“Escudos ocultos, marcas prohibidas”: la filtración pone en jaque a Zarzuela

En la imagen la reina Letizia y el rey Felipe VI este verano en Palma, reyes
Trasciende un riguroso protocolo y el reglamento que marca el día a día en el Palacio de la Zarzuela. Detalles que ven la luz por primera vez.

Según recoge EsDiario, la Casa Real vuelve a enfrentarse a uno de los problemas que más incomodan en Zarzuela: las filtraciones sobre la vida privada y las rutinas internas de Felipe VI y la Reina Letizia. La publicación de nuevos detalles sobre las estrictas exigencias protocolarias y estéticas impuestas por Palacio ha provocado un importante malestar en el entorno de los Reyes, especialmente porque en Zarzuela consideran que este tipo de informaciones alimentan una imagen “frívola” de la institución en un momento especialmente delicado para la Monarquía.

La información de Monarquía Confidencial desvela algunas de las normas internas que deben cumplir las firmas y sastres que trabajan para la Casa Real: desde la prohibición expresa de exhibir marcas comerciales hasta la obligación de ocultar determinados escudos y detalles identificativos en los trajes confeccionados para Felipe VI. También se describen protocolos muy concretos sobre tejidos, cortes y pruebas privadas que forman parte del rígido ceremonial interno de Zarzuela.

Según ha podido comprobar ESdiario, esta nueva filtración ha generado bastante incomodidad dentro de la Casa Real, donde existe un creciente cansancio por la aparición constante de detalles relacionados con la vida privada, las costumbres y las dinámicas internas de Zarzuela.
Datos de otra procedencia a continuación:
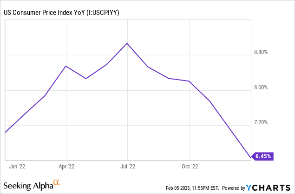Click the line's peak point at Jul '22

click(x=127, y=43)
Fuentes próximas a Palacio admiten que este tipo de publicaciones “molestan especialmente” porque trasladan una imagen elitista y superficial de la institución justo cuando Felipe VI intenta reforzar un perfil de cercanía, austeridad y ejemplaridad pública.

El problema para Zarzuela no es únicamente el contenido de la información, sino la sensación de pérdida de control sobre aspectos tradicionalmente blindados dentro de Palacio. Durante años, la Casa del Rey mantuvo un férreo hermetismo sobre cuestiones relacionadas con la imagen pública de los monarcas, los proveedores oficiales o las rutinas privadas de la familia real. Sin embargo, en los últimos tiempos las filtraciones se han multiplicado.
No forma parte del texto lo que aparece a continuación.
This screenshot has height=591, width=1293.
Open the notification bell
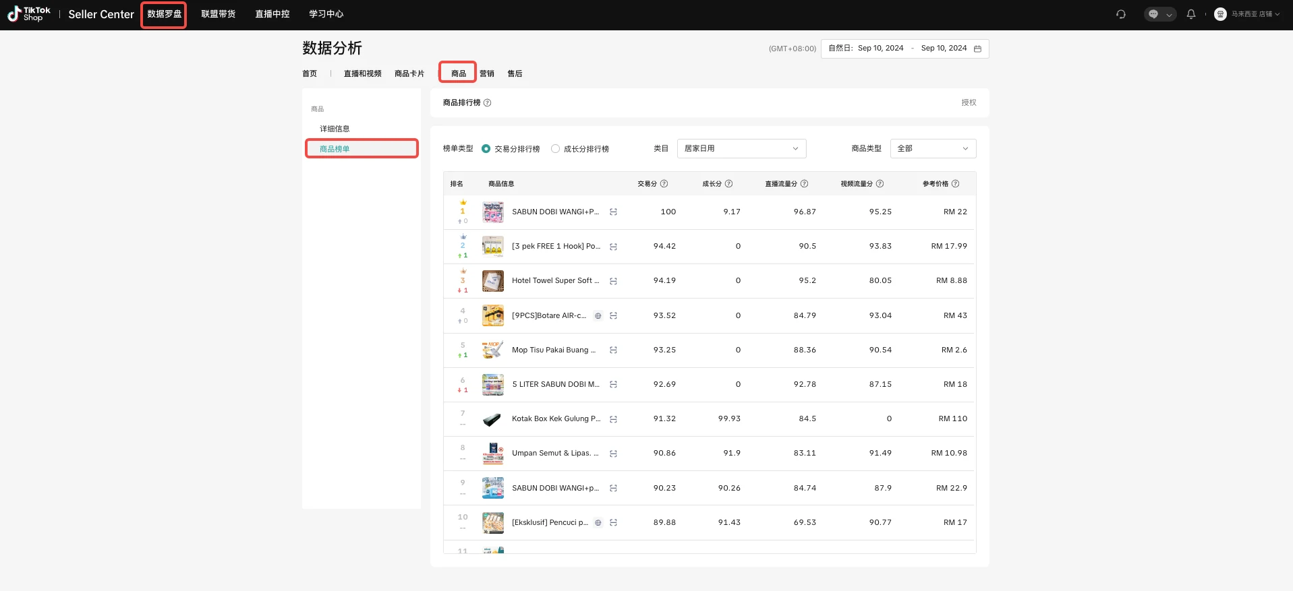click(1191, 14)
En el entorno de Letizia existe además una sensibilidad especial con todo lo relacionado con la estética y la imagen institucional. La Reina ha sido históricamente una de las figuras más cuidadosas de la Corona española en materia de comunicación visual, protocolo y puesta en escena pública. Precisamente por eso, cualquier revelación sobre exigencias internas vinculadas al vestuario o a la preparación de actos oficiales termina generando nerviosismo en Zarzuela.

La información publicada apunta además a un control exhaustivo sobre las prendas utilizadas por Felipe VI. Los sastres que trabajan con Casa Real reciben instrucciones muy concretas para evitar logotipos visibles, referencias comerciales o elementos que puedan asociar la imagen del monarca a intereses privados o marcas determinadas.

Ese nivel de detalle forma parte de una estrategia mucho más amplia diseñada por Zarzuela desde la proclamación de Felipe VI. El objetivo siempre ha sido construir una imagen institucional extremadamente medida, alejada de cualquier exceso y muy distinta del estilo asociado a otras etapas de la Monarquía.

Pero precisamente por eso, cada nueva filtración supone un problema añadido. En Palacio preocupa especialmente que la acumulación de informaciones sobre protocolos internos, preferencias privadas o exigencias personales termine erosionando la imagen de normalidad que intentan proyectar los Reyes.

Fuentes cercanas a Zarzuela recuerdan además que Letizia siempre ha sido especialmente estricta con el control de la comunicación y con la protección de determinados aspectos de la vida interna de Palacio. De ahí que la aparición de este tipo de detalles en medios especializados provoque irritación y active inmediatamente las alarmas dentro de Casa Real.

Porque en Zarzuela asumen que el verdadero problema no es únicamente lo que se publica, sino la sensación creciente de que cada vez resulta más difícil contener las filtraciones sobre la institución.